Discovering that someone close to you is a victim of sexual abuse is devastating. Once you know, step one is to report the abuse. The National Child Traumatic Stress Network offers the following advice:
"If a child discloses abuse, it is critical to stay calm, listen carefully, and NEVER blame the child. Thank the child for telling you and reassure him or her of your support. Please remember to call for help immediately. If you know or suspect that a child is being or has been sexually abused, please call the Childhelp® National Child Abuse Hotline at 1.800.4.A.CHILD (1.800.422.4453) or visit the federally funded Child Welfare Information Gateway Responding to Child Abuse & Neglect page. If you need immediate assistance, call 911."
Many communities also have Children’s Advocacy Centers (CACs) that offer coordinated support and services for victims of child abuse (including sexual abuse). For a state-by-state listing of accredited CACs, visit the National Children’s Alliance website.
After learning a loved one has been abused, it is critical to take proper steps to get them help. The effects of sexual abuse can be devastating for both the victim and their families. The American Psychological Association offers the following advice on getting help for the victim:
There are a number of empirically validated treatments for children who have been sexually abused, including:
- Individual therapy
- Family therapy
- Group therapy
- Trauma-focused cognitive behavioral therapy
- Child-centered therapy
There is no “one size fits all” treatment for sexual abuse. Therapists may take a range of approaches to treatment depending on the individual characteristics of the child and the length of treatment.

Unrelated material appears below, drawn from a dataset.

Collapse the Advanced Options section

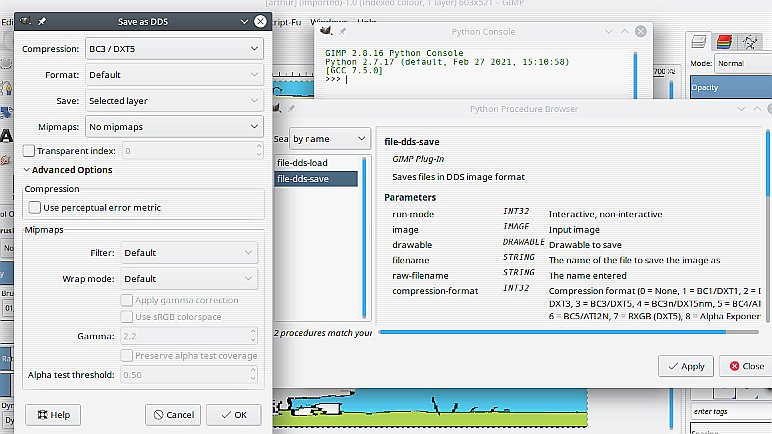pos(28,170)
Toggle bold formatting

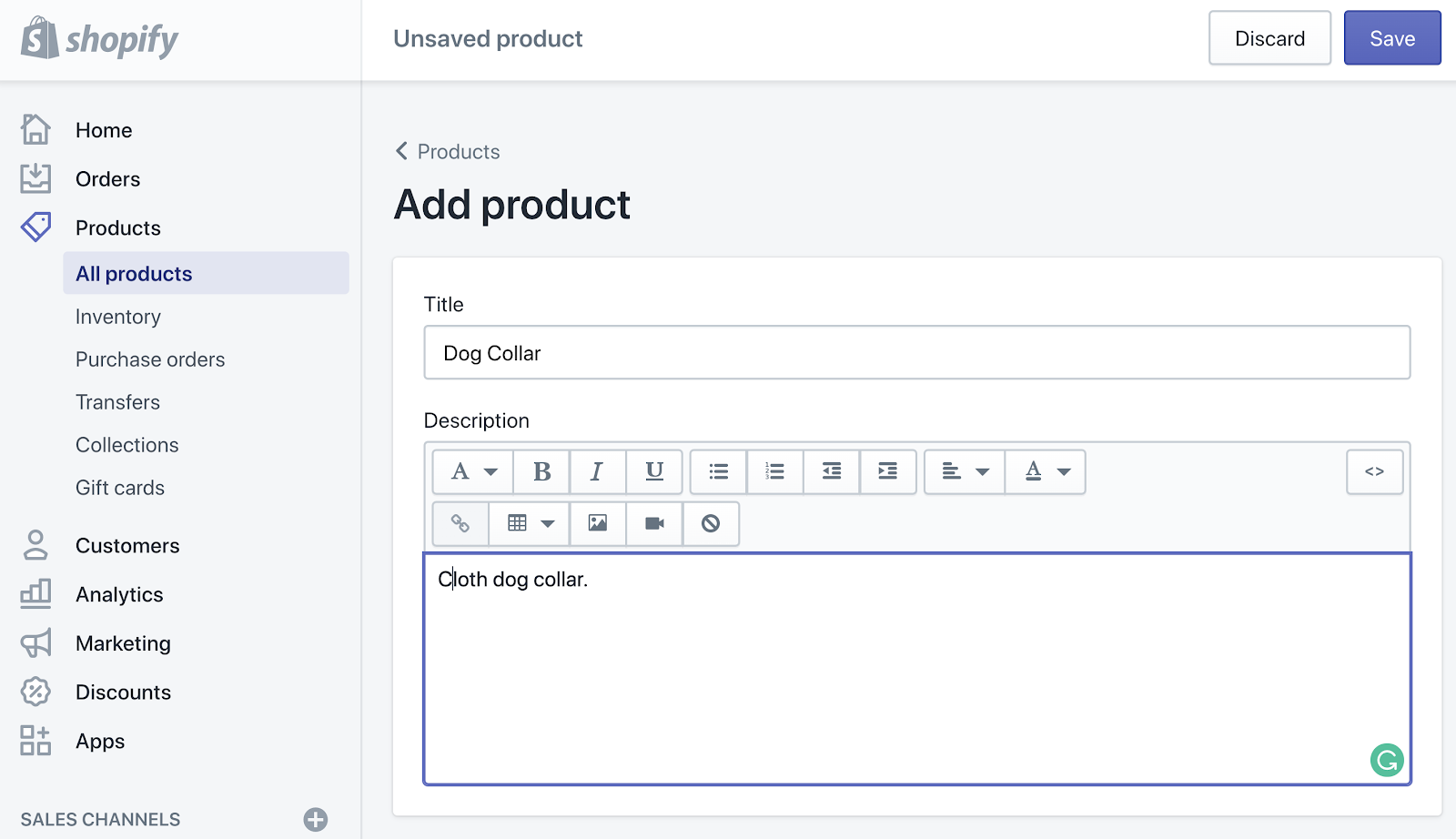pyautogui.click(x=541, y=471)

Recovery is possible - children can be very resilient and with a combination of effective treatment and support from parents/caregivers, they do recover from abuse.
For individuals with disabilities, The ARC offers this information:
"In the past, the benefit of psychotherapy for people with intellectual disabilities was questioned, as well as the impact of sexual violence (whether or not it impacts people with intellectual disabilities as strongly as others without disabilities). Today, however, it is widely acknowledged that all people who experience sexual violence are affected and do require therapeutic counseling, even if they are non-verbal.
Locating a qualified therapist may be difficult since the person should be trained in child/adult sexual abuse and sexual assault treatment as well as intellectual disabilities. The therapist should also be trained in non-verbal mind-body healing modalities that do not require an intellectual processing component of the therapy. Payment for the therapy can be obtained through victim witness programs, community mental health centers or developmental disability centers."